Your first paragraph insists that "the presence or lack of accent does not as a rule change the meaning of a word." While your second insists that "[the same word without an accent] is simply misspelled as all words with the strong syllable being last will always have an accent mark if they end in a vowel."
But your accent rule also isn't followed by the language you claim uses it as a hard and fast rule: in the case of the single syllable Catalan word ma (my, femenine) and mà (hand). Please square that with your declaration that " all words with the strong syllable being last will always have an accent mark if they end in a vowel." Seemingly ma is breaking your rules, as well as your assertion that missing the accent is only a spelling error. In this, and many other cases, the accent completely changes the meaning of the word which also contradicts your assertion I highlighted in paragraph 1. Maybe "as a rule" isn't the correct phrase given the multitude of words that can change meaning with an accent mark.

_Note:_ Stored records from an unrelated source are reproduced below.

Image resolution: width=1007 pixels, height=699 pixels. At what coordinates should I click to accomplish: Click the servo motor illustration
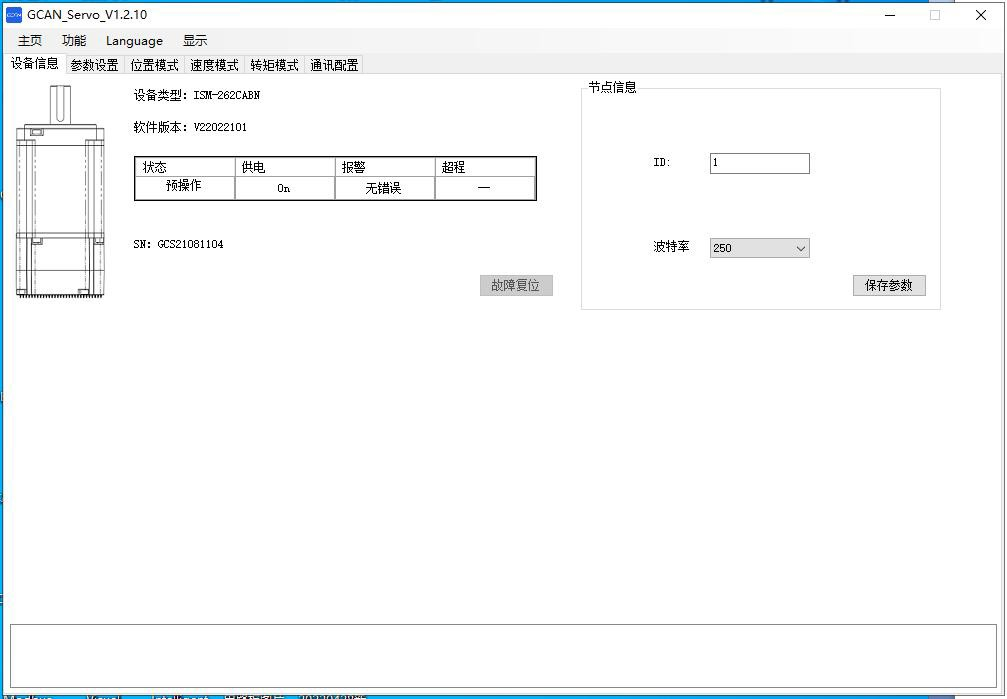tap(60, 192)
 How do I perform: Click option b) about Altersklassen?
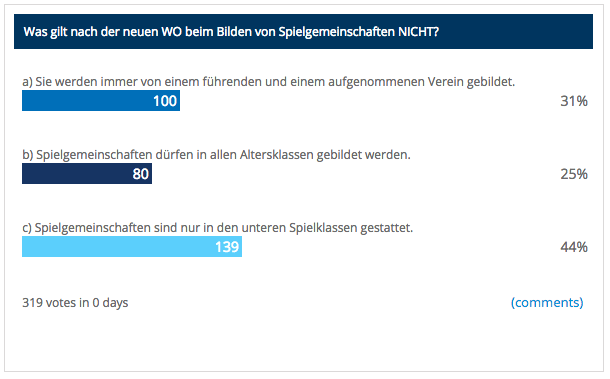coord(216,154)
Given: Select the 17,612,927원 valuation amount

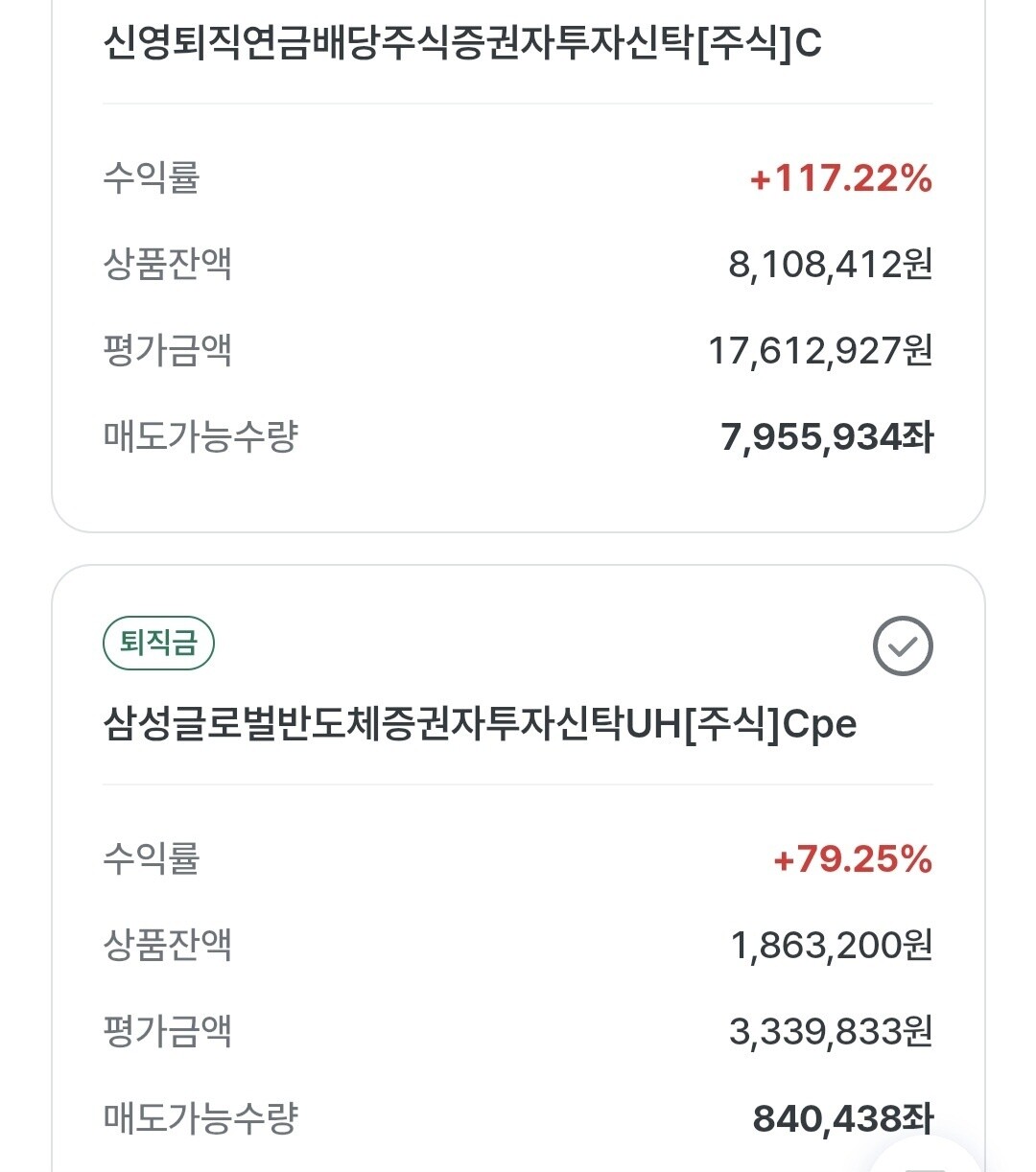Looking at the screenshot, I should point(820,350).
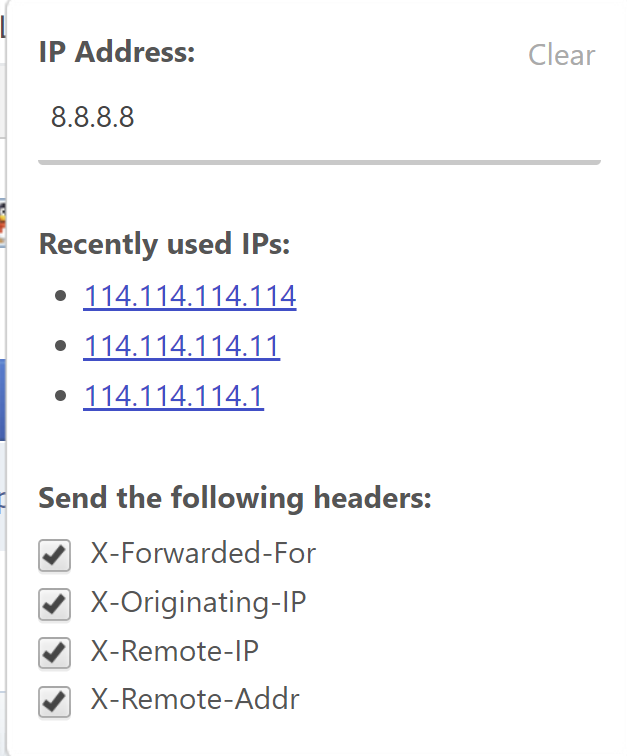Viewport: 627px width, 756px height.
Task: Click the X-Forwarded-For label text
Action: point(203,552)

The broader thing you missed is that Catala is the last name of a person working on the project, and is not missing an accent. That is how the person's name is spelled. Even in Catalan. Català is a Catalan word refering to a different thing. In this case the accent is incredibly important since it helps us differentiate between a man's name and a language.
In both the figurative and spelling sense we must therefore conclude that, in reality:
Catala != Català
You clearly don’t even speak the language and are just fishing for an argument. I have already explained why your comment is incorrect, have nothing else to say to you on that subject if you insist that the accent mark will completely change the meaning without understanding that the accent in català follows the normal ortographical rules while the accent in mà is diacritic, a special rule that only applies to often monosyllabic words.
mà / ma does not break the general rule because the word does have an accent mark, it just also falls under the diacritic special rule.
On your point about the author’s last name, it’s fair, but also you’re ignoring that the last name comes from the same word and is thus a spelling variation from French/Occitan, further proving your assertion of Catala != Català as wrong.